A ação é referente a um vídeo, que circulou na internet em outubro do ano passado, onde a ex-ministra falou sobre os supostos crimes na região – como crianças do Marajó sendo traficadas para o exterior e sendo submetidas a mutilações corporais e a regimes alimentares que facilitam abusos sexuais. O MPF alega que Damares não apresentou provas dos supostos crimes citados. Segundo a pasta, foram registrados, entre os anos de 2016 e 2022, 5.440 denúncias pelo Disque 100 (canal de denúncias do ministério) de exploração sexual de menores no estado do Pará.

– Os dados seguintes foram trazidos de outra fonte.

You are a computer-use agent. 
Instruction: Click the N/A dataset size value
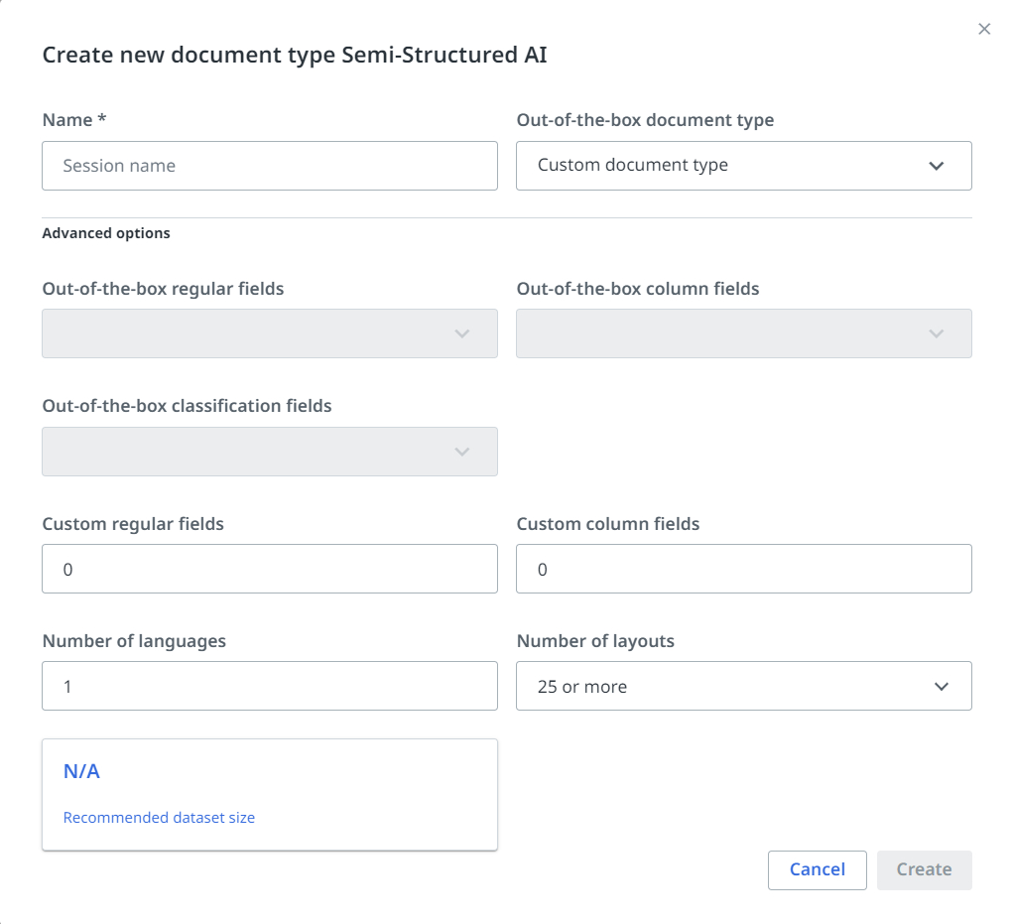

Em 2022, a Gazeta do Povo mostrou que os casos de exploração sexual e pedofilia são investigados há décadas na região e foram alvo de inquérito iniciado a pedido da Comissão de Direitos Humanos e Minorias (CDHM) da Câmara dos Deputados, em 2006.

Com o objetivo de investigar e apurar a prática de crimes de pedofilia, também foi criada em 2008, no Senado, a CPI da Pedofilia, cujo os trabalhos foram encerrados em 2010. Em suas recomendações aos estados, o relatório de quase 1.700 páginas sugere medidas de contenção da pedofilia no Pará. Uma delas solicita ao Tribunal de Justiça do estado a criação de comissão interna especial para apreciar com prioridade os processos de exploração sexual de crianças e adolescentes.

De acordo com o relator da CPI, o ex-senador Demóstenes Torres (DEM/GO), o estado do Pará havia apresentado casos “ostensivos” de pedofilia, com o envolvimento de autoridades.

Damares volta a falar sobre as denúncias

Após o assunto vir à tona por meio da música de Aymeé, a senadora Damares Alves parabenizou a cantora e disse que se sentiu “muito tocada” com a mensagem. “Ela é de Belém, ali da região. Ela sabe do que está falando”, escreveu a parlamentar pela rede X, nesta quinta-feira (22).

Damares relembrou que o seu primeiro contato com a “situação do Marajó” foi no inicio dos anos 2000 na Comissão de Direitos Humanos da Câmara. E depois ao acompanhar a CPI sobre o Tráfico de Pessoas, ela disse que conheceu Dom Azcona que “ativista e denunciava os casos que ocorriam na região”.

A senadora também relembrou a CPI de Abuso e Exploração de Crianças e Adolescentes de 2014 que revelou “novas denúncias de abuso e exploração sexual de crianças na região”. “Após isso, inúmeras reportagens denunciaram o que acontecia ali: as crianças que subiam nos barcos para serem abusadas em troca de óleo diesel, em troca de comida ou de míseros trocados. Elas se arriscavam nesse processo e tudo isso acontecia à luz do dia. Por que ninguém fazia nada a respeito?”, escreveu Damares.

“Quando virei ministra de Direitos Humanos coloquei como missão acabar com aquilo tudo. E estive lá dezenas de vezes para ouvir o povo e entender o que acontecia ali. Todo mundo culpava a pobreza e a distância das instituições de Estado. E nossa resposta foi criar um programa, o Abrace o Marajó, para unir governos e a sociedade civil para a melhoria do IDH da região”, complementou.

Segundo a senadora, durante a sua gestão foram realizadas “ações pontuais para socorro da população, com o envio de cestas básicas”. “Tínhamos grandes planos e tornamos nossa ação em um programa instituído por decreto. Mas aí veio a pandemia, e praticamente todos os recursos que havíamos previsto para a região foram transferidos para o combate à doença e suas consequências. Ficou essa sensação de missão não cumprida”, disse.

Damares acusa que os casos aumentaram, após o governo Lula e o Ministério dos Direitos Humanos cancelar o programa Marajó. De acordo com o Ministério de Lula, o antigo programa de Damares foi revogado pela baixa participação social no projeto e pouca efetividade das ações.

“O que o Ministério fez de concreto desde então? Ainda hoje ouço e leio relatos de abusos na região. Isso me parte o coração e espero, sinceramente, que esta música acorde nossa sociedade, acorde o Brasil. Para que quem denuncia os abusos na região não seja silenciado. Para que as instituições dediquem menos tempo com a polarização política e na perseguição a supostos adversários, e estejam mais engajadas em apresentar respostas concretas a este problema”, reforçou a senadora.

“O Marajó pede socorro e não é de hoje. Que dessa vez as pessoas sejam verdadeiramente compelidas a agir ao ouvir o choro silencioso das crianças”, concluiu Damares.